*** Information supplied Section Begins ***
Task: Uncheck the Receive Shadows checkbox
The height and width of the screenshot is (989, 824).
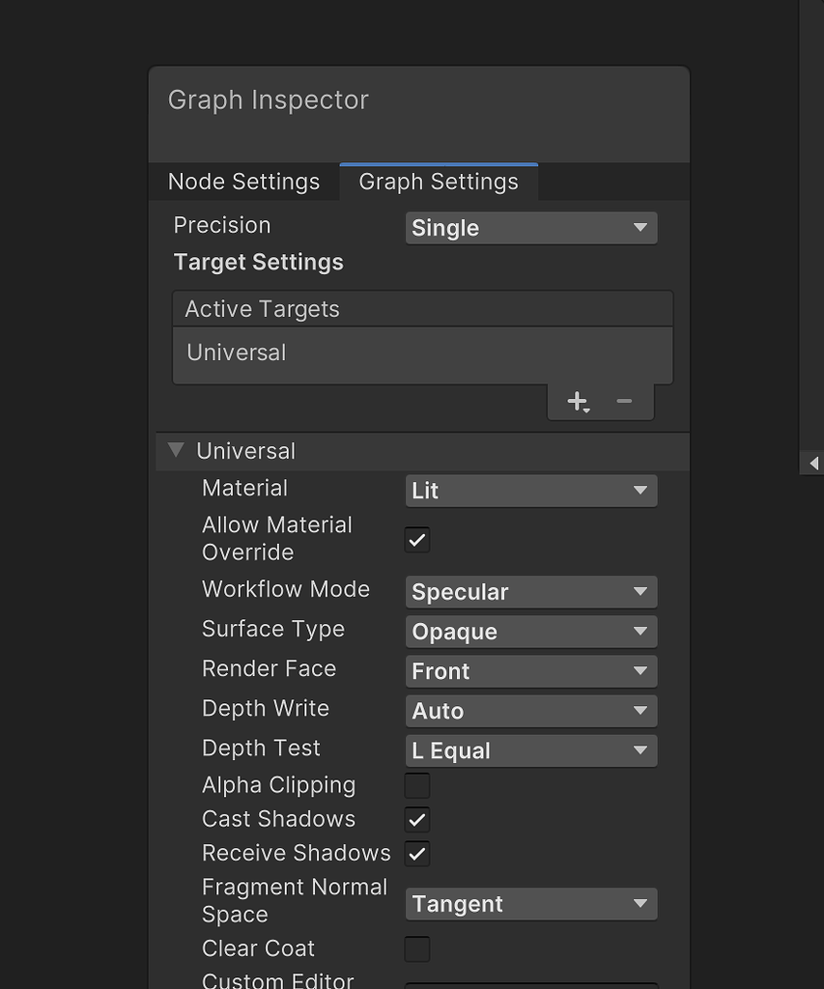Action: (x=417, y=854)
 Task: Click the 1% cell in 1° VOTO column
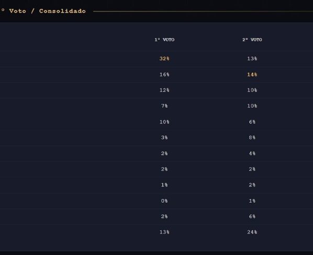pos(164,185)
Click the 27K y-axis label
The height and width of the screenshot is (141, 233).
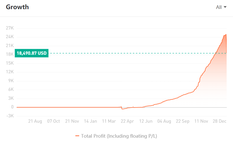10,28
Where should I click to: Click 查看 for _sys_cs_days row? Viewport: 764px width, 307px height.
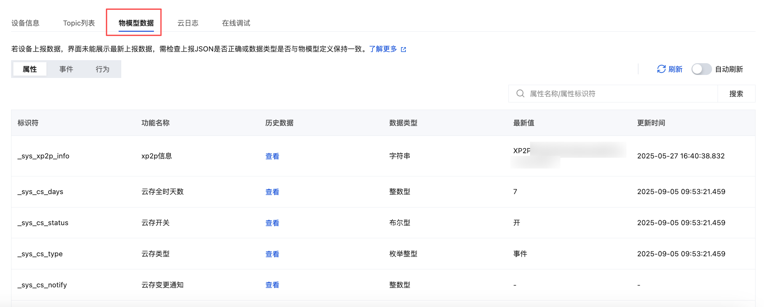(x=272, y=192)
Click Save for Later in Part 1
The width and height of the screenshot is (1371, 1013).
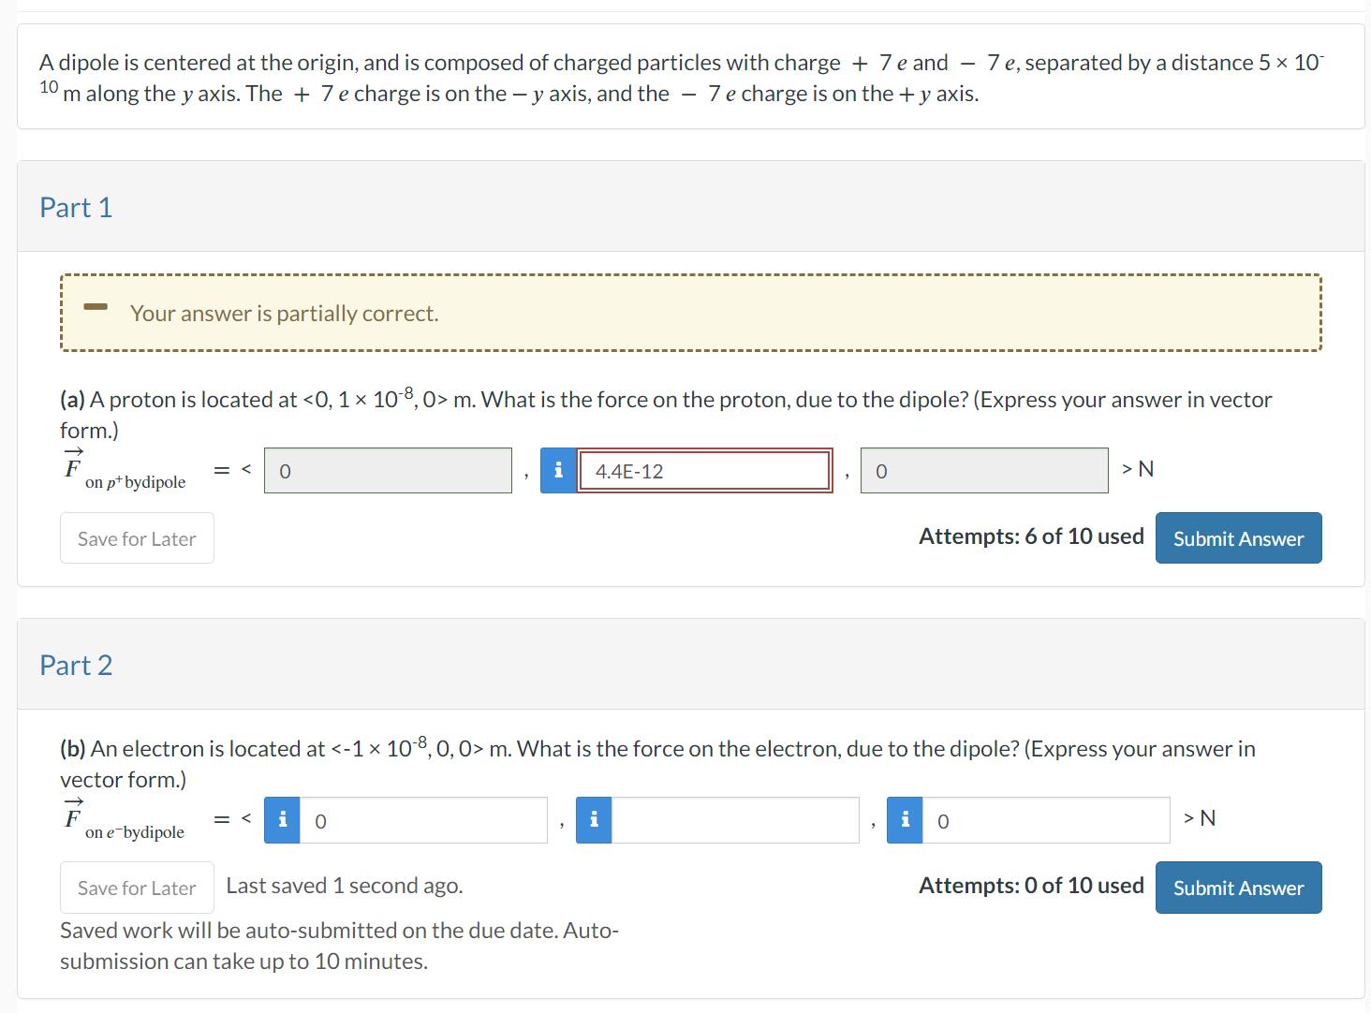(136, 537)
*** Information supplied Section Ends ***
Your instructions>
Leave out every picture and copy verbatim the lines running from the line containing "Click the 27K y-axis label" through the final line of the data.

Solved exercise>
Click the 27K y-axis label
The height and width of the screenshot is (141, 233).
10,28
Where should I click to: Click 查看 for _sys_cs_days row? Viewport: 764px width, 307px height.
(x=272, y=192)
Click Save for Later in Part 1
The width and height of the screenshot is (1371, 1013).
(136, 537)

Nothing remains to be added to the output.